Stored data
===============
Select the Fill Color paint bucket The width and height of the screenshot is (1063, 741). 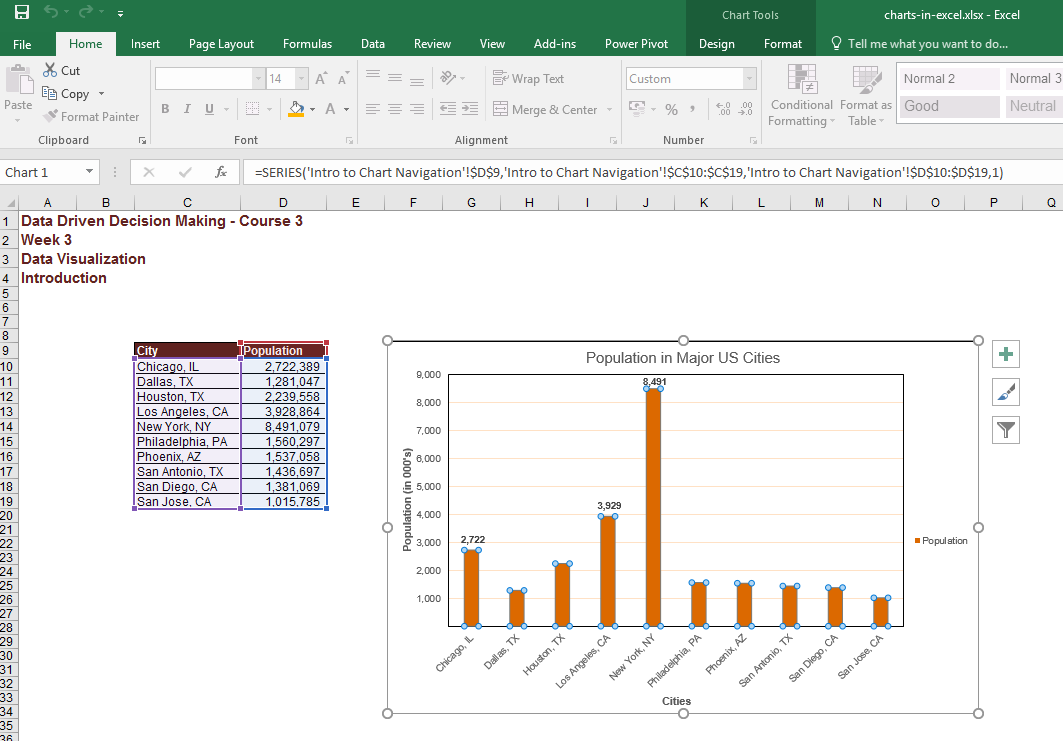[295, 109]
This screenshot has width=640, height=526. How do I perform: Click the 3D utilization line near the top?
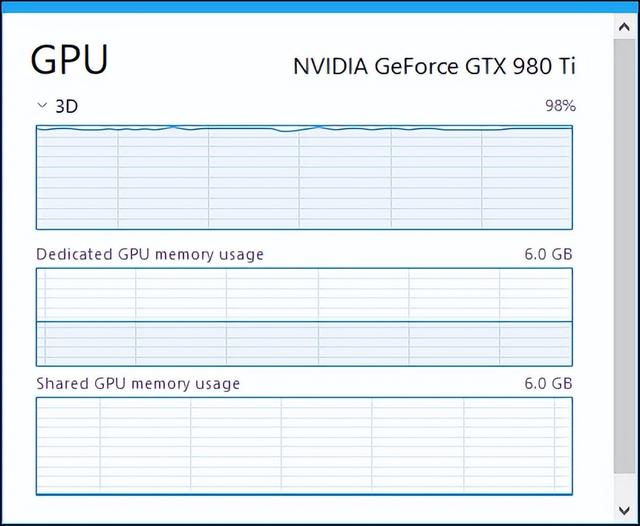304,129
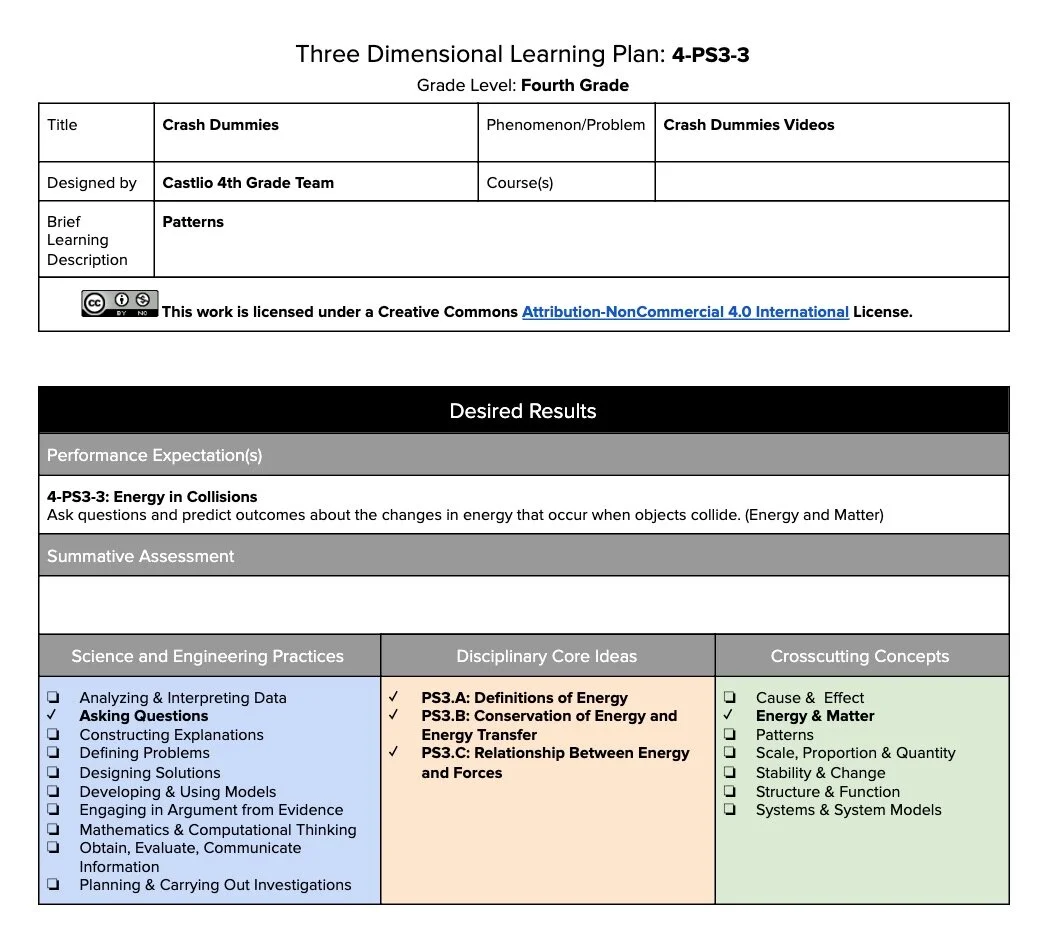1050x952 pixels.
Task: Check the Systems & System Models checkbox
Action: tap(728, 810)
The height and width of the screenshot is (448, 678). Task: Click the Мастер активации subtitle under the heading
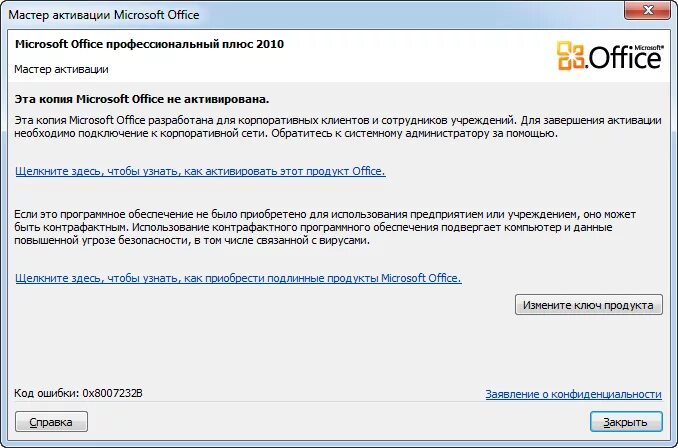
===============
■ PROBLEM
Extract, word for word, every line from the one holding "This screenshot has" through the closing line of the data above. Do not include any pictures.

■ TASK OUTPUT
This screenshot has width=640, height=526. How do I perform: Click the 3D utilization line near the top?
304,129
1050x952 pixels.
Task: Check the Systems & System Models checkbox
Action: tap(728, 810)
The height and width of the screenshot is (448, 678). Task: Click the Мастер активации subtitle under the heading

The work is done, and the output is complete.